**AIM OF THE TASK**
State the number of lines in the material below that contain the word "icon". Give only the number.

**DATA RECORDS**

──────

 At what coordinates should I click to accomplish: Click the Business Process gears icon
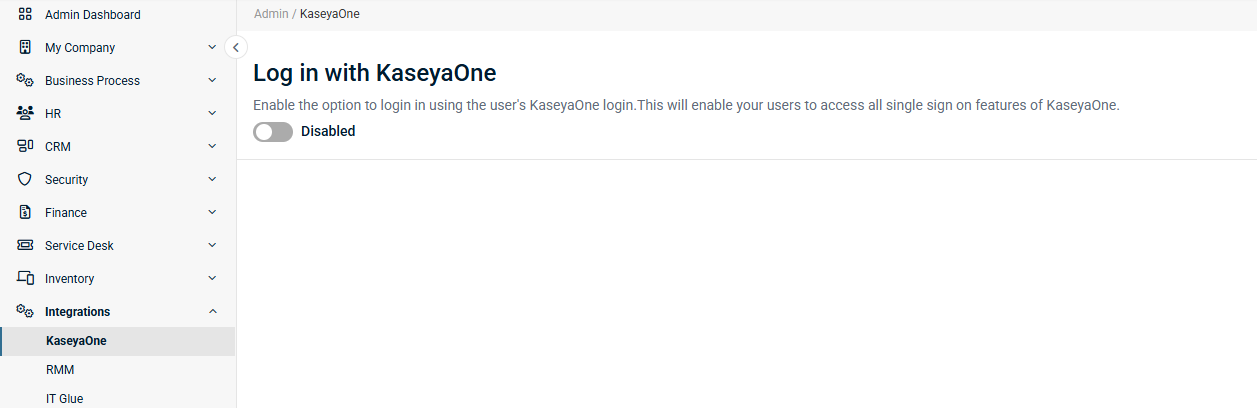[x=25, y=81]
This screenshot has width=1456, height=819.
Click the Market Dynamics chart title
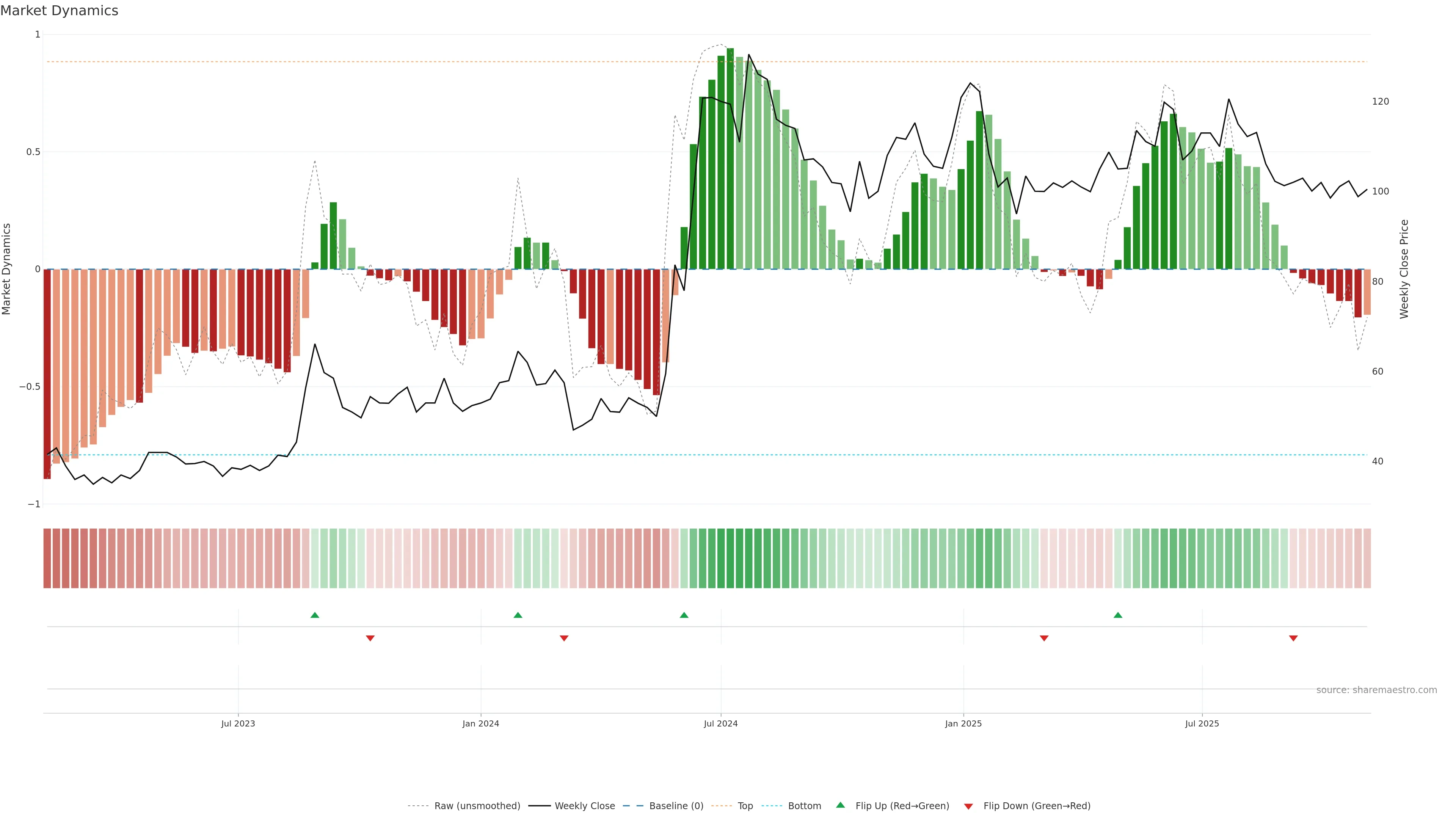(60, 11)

──────

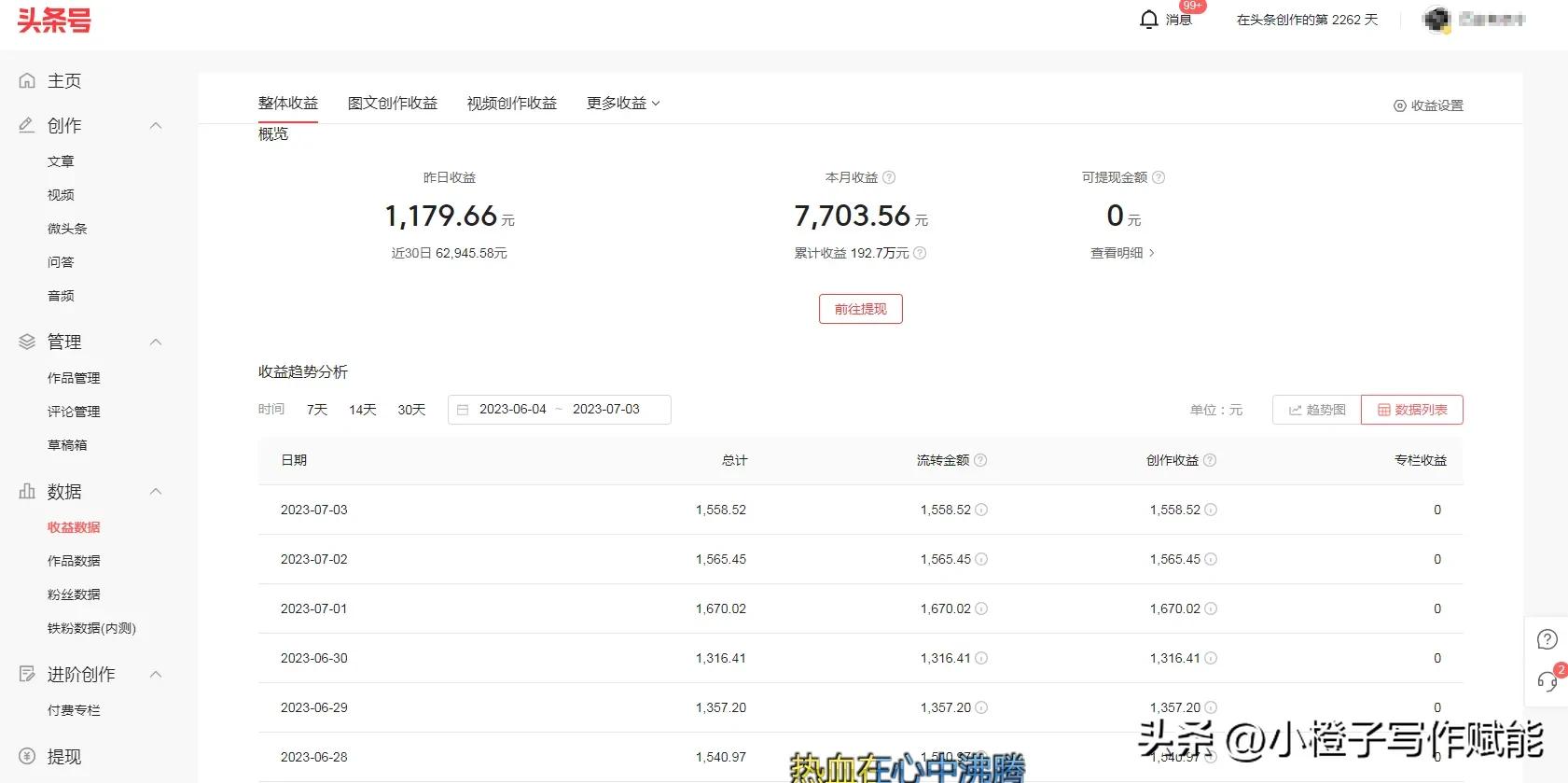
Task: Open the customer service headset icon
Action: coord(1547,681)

──────

**OUTPUT OF THE EXERCISE**
2